Work to be completed | Would you please copy every line below that includes the string "cell"?

Data to process |
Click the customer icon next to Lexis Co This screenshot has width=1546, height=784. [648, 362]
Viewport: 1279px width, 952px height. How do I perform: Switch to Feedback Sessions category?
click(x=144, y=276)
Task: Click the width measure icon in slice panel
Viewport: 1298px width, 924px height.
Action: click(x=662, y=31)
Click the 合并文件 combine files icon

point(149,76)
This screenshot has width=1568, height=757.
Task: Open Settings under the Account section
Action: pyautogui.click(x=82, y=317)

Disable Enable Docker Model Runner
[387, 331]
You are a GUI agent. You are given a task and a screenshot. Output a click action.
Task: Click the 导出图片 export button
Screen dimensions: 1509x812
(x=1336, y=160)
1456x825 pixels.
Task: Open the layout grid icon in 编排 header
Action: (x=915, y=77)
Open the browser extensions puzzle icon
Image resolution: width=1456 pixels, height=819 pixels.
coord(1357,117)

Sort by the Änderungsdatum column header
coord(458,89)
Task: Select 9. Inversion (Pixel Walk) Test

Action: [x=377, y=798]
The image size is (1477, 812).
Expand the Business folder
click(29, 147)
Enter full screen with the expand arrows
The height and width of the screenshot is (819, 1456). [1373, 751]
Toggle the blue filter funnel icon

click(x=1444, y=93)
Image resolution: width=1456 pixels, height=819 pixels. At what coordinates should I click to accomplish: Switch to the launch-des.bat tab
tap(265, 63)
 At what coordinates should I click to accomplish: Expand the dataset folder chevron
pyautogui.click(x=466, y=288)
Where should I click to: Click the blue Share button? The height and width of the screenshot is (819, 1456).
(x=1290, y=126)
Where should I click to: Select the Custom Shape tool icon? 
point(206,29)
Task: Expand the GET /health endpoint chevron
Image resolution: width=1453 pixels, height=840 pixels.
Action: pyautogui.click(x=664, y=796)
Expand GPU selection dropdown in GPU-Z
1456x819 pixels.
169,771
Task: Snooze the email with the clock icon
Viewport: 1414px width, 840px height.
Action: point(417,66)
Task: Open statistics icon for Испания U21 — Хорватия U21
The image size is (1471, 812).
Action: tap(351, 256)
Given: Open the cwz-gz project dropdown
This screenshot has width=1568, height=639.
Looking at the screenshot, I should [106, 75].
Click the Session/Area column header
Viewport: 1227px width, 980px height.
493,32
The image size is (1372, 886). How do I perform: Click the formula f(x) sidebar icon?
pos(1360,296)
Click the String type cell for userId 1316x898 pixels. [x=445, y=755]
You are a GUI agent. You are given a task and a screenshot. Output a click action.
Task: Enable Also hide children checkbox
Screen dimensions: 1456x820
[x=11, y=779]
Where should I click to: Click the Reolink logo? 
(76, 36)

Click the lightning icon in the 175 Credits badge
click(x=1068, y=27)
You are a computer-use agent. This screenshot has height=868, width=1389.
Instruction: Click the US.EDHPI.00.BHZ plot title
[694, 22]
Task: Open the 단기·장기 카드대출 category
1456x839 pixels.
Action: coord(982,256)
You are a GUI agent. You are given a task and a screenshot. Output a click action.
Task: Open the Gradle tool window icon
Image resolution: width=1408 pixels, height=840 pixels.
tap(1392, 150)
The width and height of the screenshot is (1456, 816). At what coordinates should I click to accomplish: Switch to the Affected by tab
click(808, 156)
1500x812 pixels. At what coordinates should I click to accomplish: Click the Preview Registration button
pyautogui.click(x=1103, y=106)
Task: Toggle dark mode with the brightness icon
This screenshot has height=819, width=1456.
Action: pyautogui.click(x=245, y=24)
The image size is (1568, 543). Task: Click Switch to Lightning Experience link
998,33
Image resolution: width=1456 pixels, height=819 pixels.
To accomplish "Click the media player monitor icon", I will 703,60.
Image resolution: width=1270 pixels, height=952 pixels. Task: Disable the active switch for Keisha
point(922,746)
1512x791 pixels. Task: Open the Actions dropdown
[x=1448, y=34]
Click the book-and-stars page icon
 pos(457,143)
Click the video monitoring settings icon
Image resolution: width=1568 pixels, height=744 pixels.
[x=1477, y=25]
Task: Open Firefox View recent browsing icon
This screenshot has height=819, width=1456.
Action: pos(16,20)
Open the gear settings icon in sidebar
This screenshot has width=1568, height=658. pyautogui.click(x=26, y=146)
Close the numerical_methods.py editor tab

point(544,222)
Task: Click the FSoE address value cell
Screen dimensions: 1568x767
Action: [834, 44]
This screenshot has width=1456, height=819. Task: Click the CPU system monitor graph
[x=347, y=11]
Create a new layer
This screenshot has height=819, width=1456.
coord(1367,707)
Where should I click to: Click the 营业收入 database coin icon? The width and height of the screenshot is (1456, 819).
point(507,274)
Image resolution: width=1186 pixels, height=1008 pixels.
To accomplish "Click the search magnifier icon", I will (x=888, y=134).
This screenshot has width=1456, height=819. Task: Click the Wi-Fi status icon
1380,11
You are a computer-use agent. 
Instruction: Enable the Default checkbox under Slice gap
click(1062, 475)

Exercise result |
Click the String type cell for userId 1316x898 pixels. [x=445, y=755]
Task: Click the FSoE address value cell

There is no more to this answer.